(TEXTAUSZUG)
Mit 32,57 Millionen Dollar bewilligte eine Sammlerin aus Hongkong für diese Qianlong-Vase im Oktober 2010 mehr als das Fünffache der Erwartungen. Nur, bezahlt soll diese bis heute nicht sein.

Foto: Sotheby's

Die eine Bubble hat der internationale Kunstmark gerade noch überstanden, da steht die nächste schon vor der Tür. Im Reich der Mitte wird daran emsig und in charakteristisch monumentaler Manier gebastelt. Konkret in China, wo sich einige Spielernaturen mit Anteilscheinen für Kunstwerke bereits ein goldenes Näschen verdienten, wie das österreichische Online-Kunstportal artmagazine.cc Anfang dieser Woche berichtete.

Der Schauplatz liegt in Tianjin, eine südöstlich von Peking gelegene Hafenstadt, wo mit der Tianjin Cultural Artwork Exchange (TCAE) eine Kunstbörse aus der Taufe gehoben wurde. Das erklärte Ziel: Kulturindustrie und Finanzmarkt mit diesem Modell zusammenzuführen und potenzielle Synergien zu beleben. Zum Auftakt knöpfte man sich zwei Werke von Bai Gengyan vor, einem 2007 verstorbenen traditionellen Landschaftsmaler. Für eine Arbeit desselben hatte ein chinesisches Auktionshaus erst im Dezember 2010 ein "historisches Auktionsergebnis" vermeldet.

Ein gelber Fluss, der brüllt

Eine leichte Übung, berücksichtigt man, dass in den internationalen Kunstpreisdatenbanken (seit 2006) überhaupt nur 15 Verkäufe des Künstlers gelistet sind, in einer Preisklasse von umgerechnet 1800 bis 18.000 Euro. Bis zum Dezember, als ein Landschaftsaquarell bei Poly International (Beijing) plötzlich mehr als 400.000 Euro brachte. Ein Schelm, wer Böses denkt und in den findigen Kunstbörsianern womöglich den Käufer vermuten würde. Jedenfalls gab man ab Jänner etwa für Der brüllende Gelbe Fluss Anteilsscheine aus, deren Wert sich bis Mitte März um das Achtzehnfache erhöhte, bis die Aufsicht den Handel laut artmagazine.cc wegen exzessiver Spekulation für fünf Tage stoppte. Anfang April war der Wert des Bildes allerdings wieder gestiegen, auf umgerechnet 7,75 Millionen Euro. Absurd.

(BEREITGESTELLTE DATEN)
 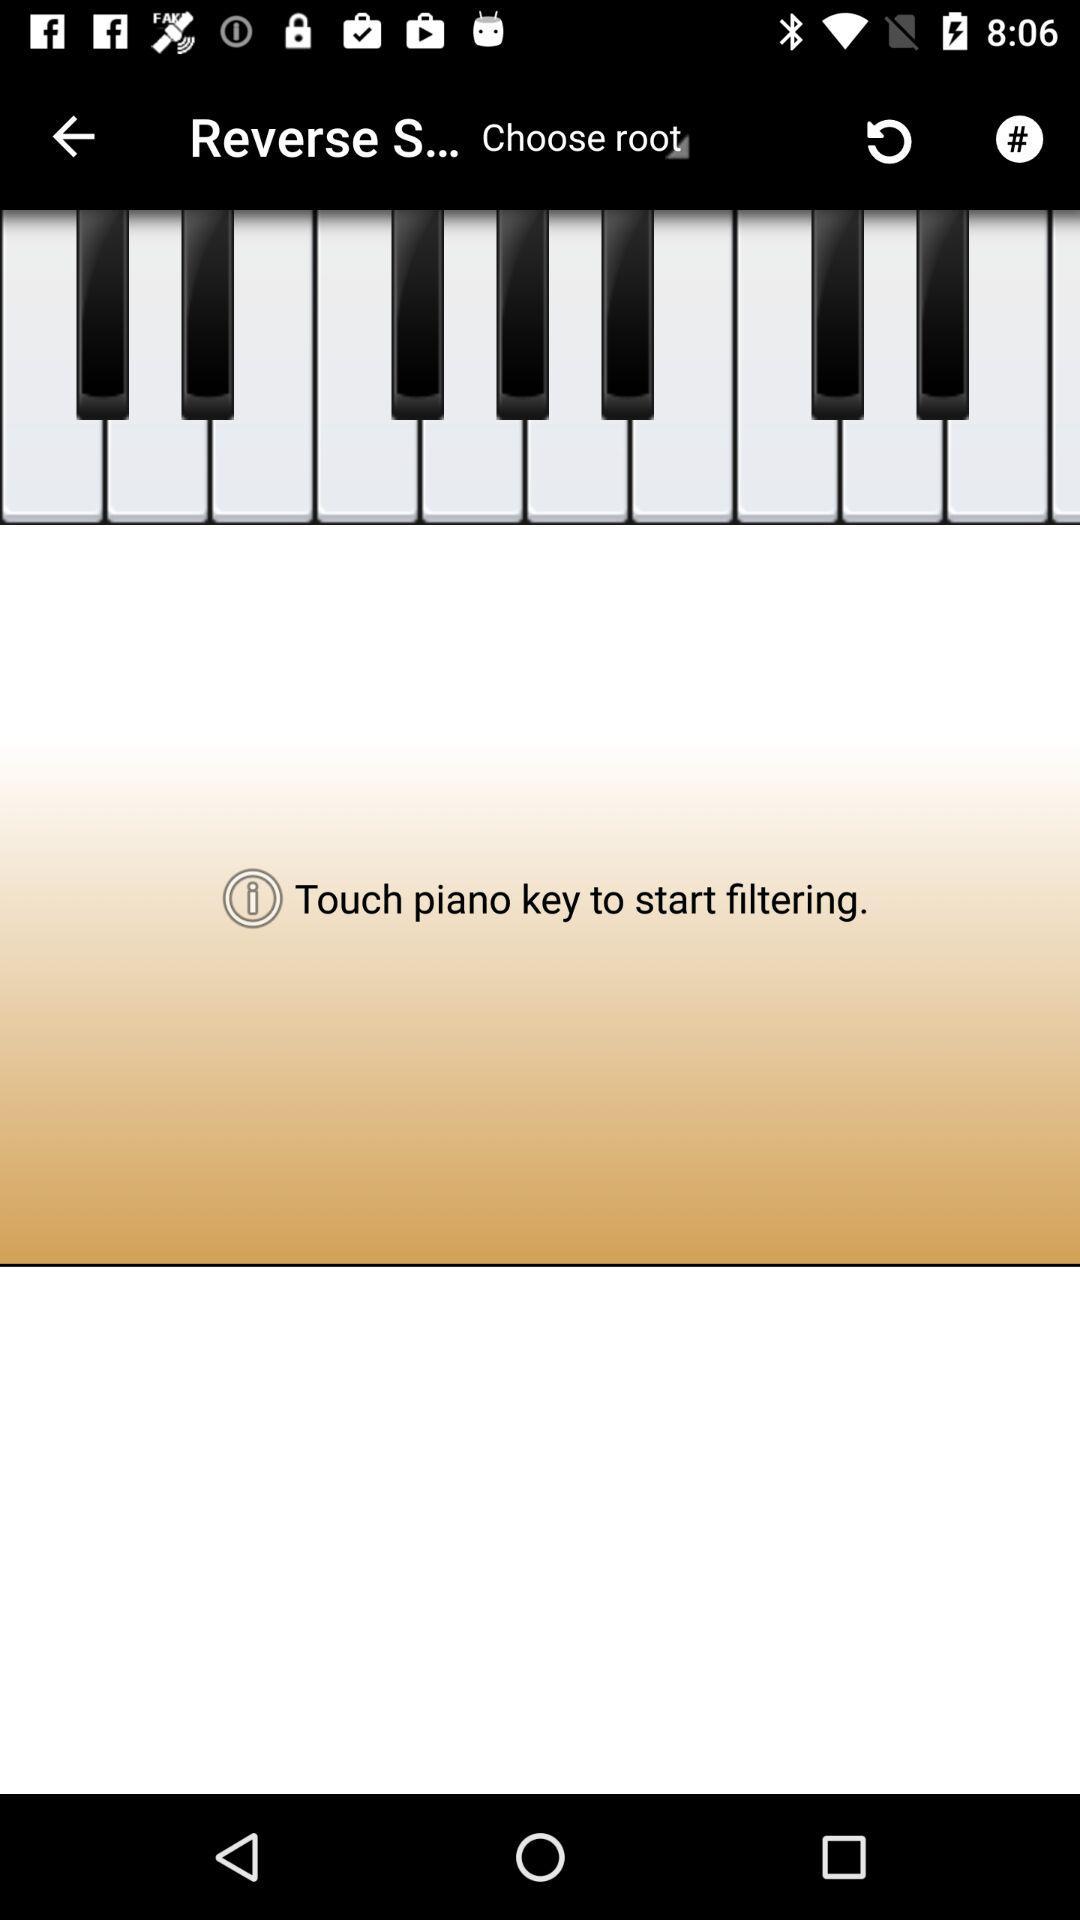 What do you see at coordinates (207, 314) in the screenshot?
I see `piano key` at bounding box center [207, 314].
* * *
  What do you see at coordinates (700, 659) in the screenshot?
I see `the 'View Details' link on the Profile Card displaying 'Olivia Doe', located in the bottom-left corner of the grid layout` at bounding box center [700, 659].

(AUFGABEN)
- A) Prüfen Sie, ob die folgenden Aussagen mit dem Bericht über die Kunstbörse in Tianjin übereinstimmen: (i) Die Kunstbörse TCAE wurde in Tianjin gegründet. (ii) Der Maler Bai Gengyan starb im Jahr 2010. (iii) Die Aufsicht setzte den Handel für fünf Tage aus. Antworten Sie jeweils mit Ja oder Nein und zitieren Sie die entscheidenden Worte wörtlich.
- B) Geben Sie den Abschnitt des Berichts über die Kunstbörse in Tianjin wieder, beginnend bei "Foto: Sotheby's" und endend bei "dieser Woche berichtete.". Ersetzen Sie dabei "China" durch "der Volksrepublik".
- C) Wie viele Verkäufe von Bai Gengyan sind laut dem Bericht über die Kunstbörse in Tianjin seit 2006 in den internationalen Kunstpreisdatenbanken gelistet?
Die Datensätze stammen aus einer anderen Quelle als der Text.

(LÖSUNGEN)
- A)
(i) Ja: „Der Schauplatz liegt in Tianjin, eine südöstlich von Peking gelegene Hafenstadt, wo mit der Tianjin Cultural Artwork Exchange (TCAE) eine Kunstbörse aus der Taufe gehoben wurde.“
(ii) Nein: „einem 2007 verstorbenen traditionellen Landschaftsmaler“
(iii) Ja: „bis die Aufsicht den Handel laut artmagazine.cc wegen exzessiver Spekulation für fünf Tage stoppte“

- B)
Foto: Sotheby's

Die eine Bubble hat der internationale Kunstmark gerade noch überstanden, da steht die nächste schon vor der Tür. Im Reich der Mitte wird daran emsig und in charakteristisch monumentaler Manier gebastelt. Konkret in der Volksrepublik, wo sich einige Spielernaturen mit Anteilscheinen für Kunstwerke bereits ein goldenes Näschen verdienten, wie das österreichische Online-Kunstportal artmagazine.cc Anfang dieser Woche berichtete.

- C) Nur 15 Verkäufe.